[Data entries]
BEGIN

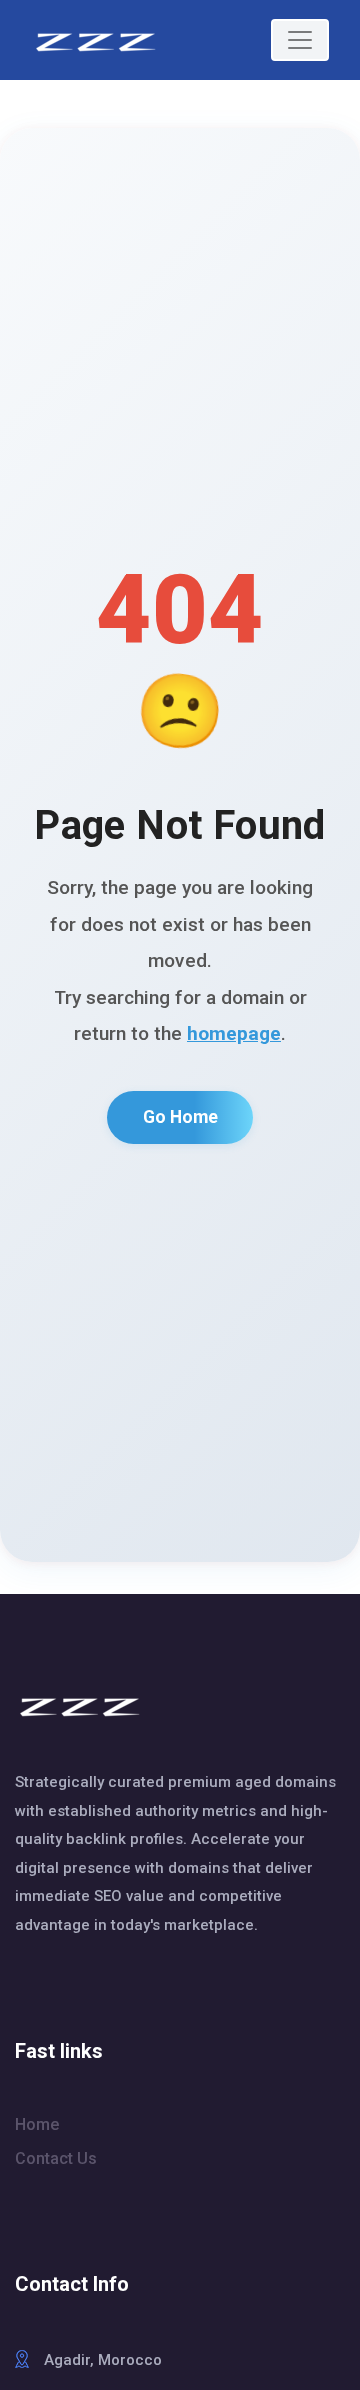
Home (37, 2124)
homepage (234, 1033)
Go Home (180, 1117)
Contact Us (56, 2158)
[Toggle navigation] (300, 40)
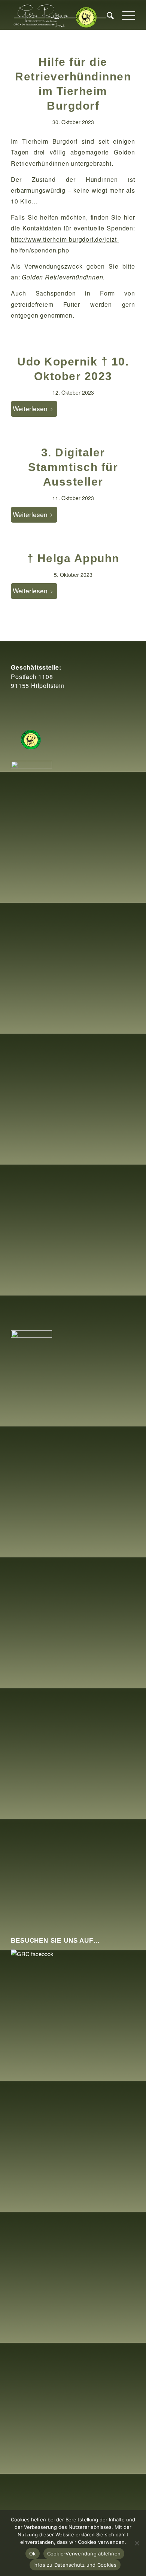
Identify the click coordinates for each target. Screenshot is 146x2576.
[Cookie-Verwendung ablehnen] (136, 2543)
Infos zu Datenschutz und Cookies (75, 2565)
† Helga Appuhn (73, 558)
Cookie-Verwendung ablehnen (84, 2554)
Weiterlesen (30, 408)
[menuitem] (106, 15)
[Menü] (125, 15)
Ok (32, 2554)
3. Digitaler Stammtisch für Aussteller (73, 467)
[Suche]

END

What you need to do:
The data above must be written out again word for word, without its pictures.

Result:
Home (37, 2124)
homepage (234, 1033)
Go Home (180, 1117)
Contact Us (56, 2158)
[Toggle navigation] (300, 40)
Identify the click coordinates for each target. Screenshot is 146x2576.
[Cookie-Verwendung ablehnen] (136, 2543)
Infos zu Datenschutz und Cookies (75, 2565)
† Helga Appuhn (73, 558)
Cookie-Verwendung ablehnen (84, 2554)
Weiterlesen (30, 408)
[menuitem] (106, 15)
[Menü] (125, 15)
Ok (32, 2554)
3. Digitaler Stammtisch für Aussteller (73, 467)
[Suche]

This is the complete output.